Tanpa memberi aba-aba mereka berdua langsung menarik tasku. Dengan sedikit berteriak kaget, walau akhirnya aku mengikuti langkah mereka dengan berjalan mundur. Hah, aku kasihan padanya yang terbuang, sendirian disana. Aku terus memandanginya, aku tahu dia panas, tapi aku tahu dia merasa terbuang. Kasihan dia, dunhill.

“Arta, jalan yang bener napa? Jalan maju! jangan mundur” bentak Winda

“Eh... Wind, lihat Wind. Dia sendirian Wind”

“Siapa?” tanya Desy

“Rokokku Des, Dunhill hiks hiks” ucapku dengan ekspresi dan nada menangis

“Lebay!!!” teriak mereka berdua. Aku melompat kecil menjauh dari mereka. sedikit berlebihan sebenarnya, ya namanya juga aku, Arta, ha ha ha.

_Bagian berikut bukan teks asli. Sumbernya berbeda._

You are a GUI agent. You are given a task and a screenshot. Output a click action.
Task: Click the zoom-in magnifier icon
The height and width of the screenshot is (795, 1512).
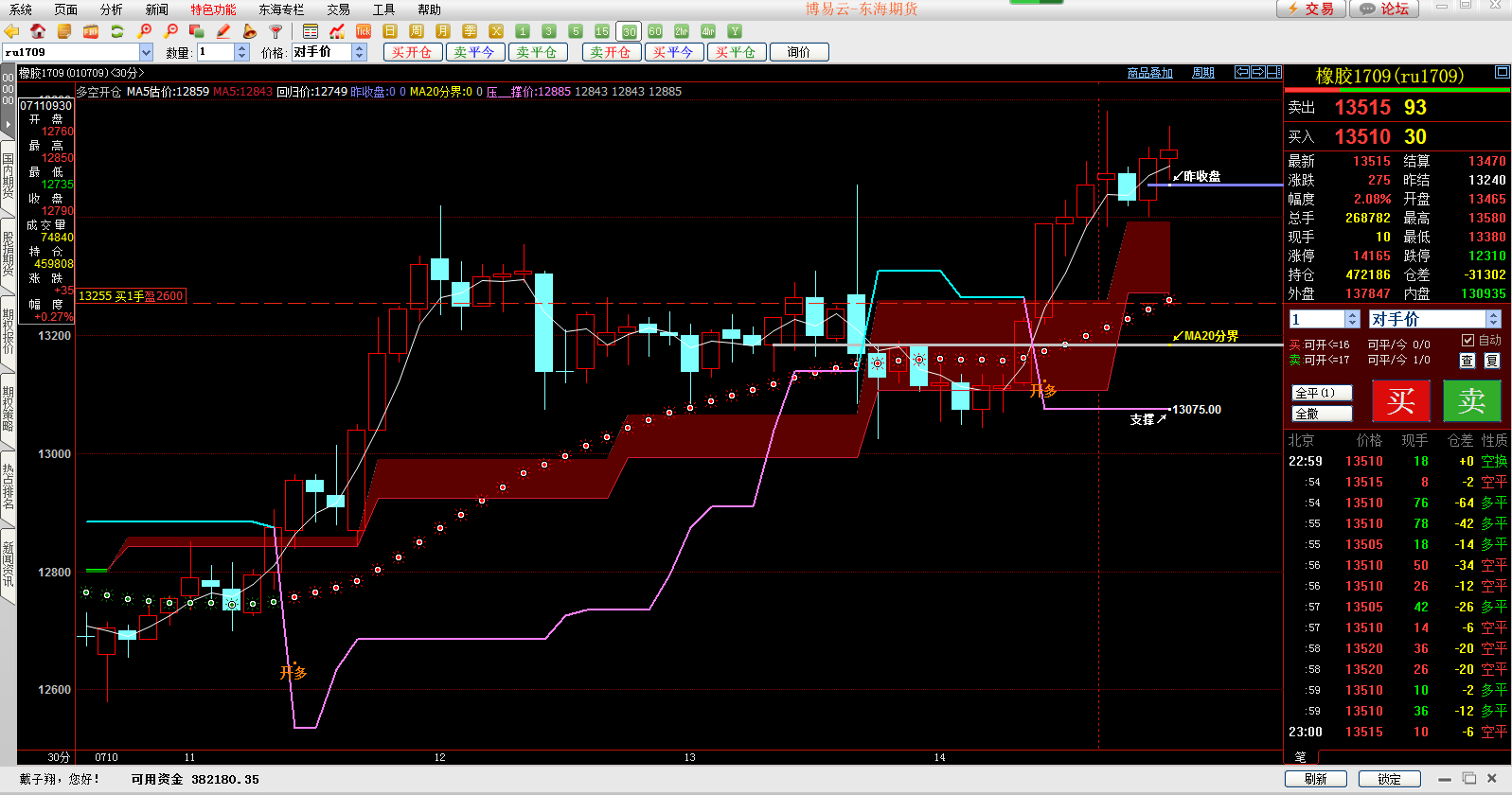(x=145, y=31)
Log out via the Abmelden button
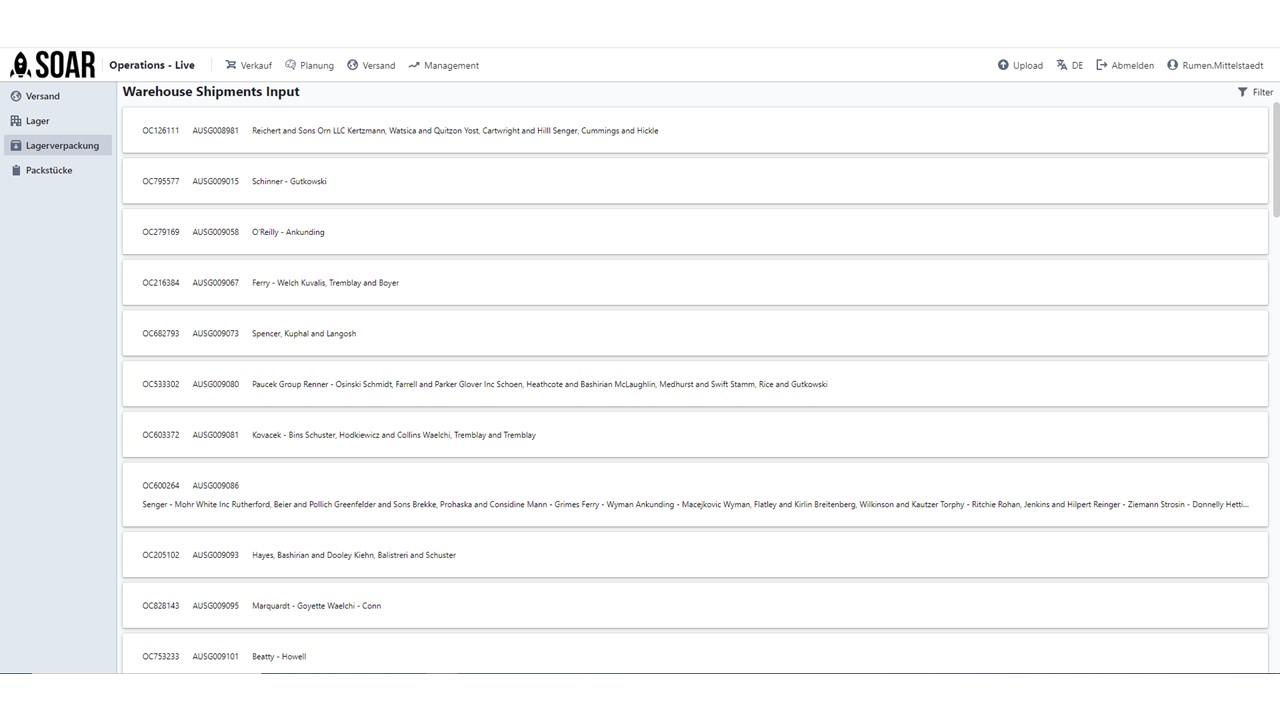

Hah, ya ini, aku sekarang. Di kampus. Selepas ngopi sampai pagi, aku berangkat ke kampus lebih awal. Maksudnya ya mau nongkrong dulu di tempat parkir, tapi sayang tadi kena macet. Ada perbaikan jalan, padahal tadi lewat jalan alternatif. Lebih apes lagi, baru sampai di tempat parkir, ngrokok. Eh, ini dua perempuan yang sekarang berajalan didepanku ini, membuat keributan dengan memisahkan aku dengan kekasihku si dunhill. Apa memang ya, kalau perempuan itu tidak suka sama rokok? Bukannya apa-apa, tapi kelihatannya memang benar kalau perempuan itu tidak suka rokok, kelihatannya.

“Umiiii, Windaaa...” teriak dari kejauhan, Tyas dan Dinda. Ada juga tuh si curut satunya lagi, Andrew dan sang kekasih Helena.

“Des, ati-ati bunglon!” teriak Andrew. Pagi-pagi sudah buat ribut saja ini komting. Ku julurkan lidahku sembari melangkah mendekati mereka.

“Pagi Helenaaaaaaa....” godaku ketika dekat dengan Helena

“Kampret lu ya? berani-beraninya lu goda cewek gue” ucap Andrew yang langsung mengapit kepalaku dengan lengannya.

“Aduh ndrew, bau asem ndrew, lepasin ndrew”

“Gak bakal gue lepasin, jalan!”

“Dasar kalian, gak pagi, gak siang bikin ribut saja” ucap Tyas

“Sudah diamkan saja kakak-adik itu, yuk ke kelas” ucap Helena

“Eh, bentar...” ucap Winda tiba-tiba berjalan mendekatiku

“Auuuchhh...”

“Hi hi hi ...”

Bukannya menolong malah menjambak rambutku. Ndak tahu juga maksudnya. Hah, dalam posisi seperti ini, aku terus berjalan membungkuk mengikuti langkah Andrew sampai ke kelas. Kuliah.

“Umiiiiii... Windaaaa... Tyaaaaas.... Dindaaaaa... Heleeeeen...” teriak seorang perempuan, Salma.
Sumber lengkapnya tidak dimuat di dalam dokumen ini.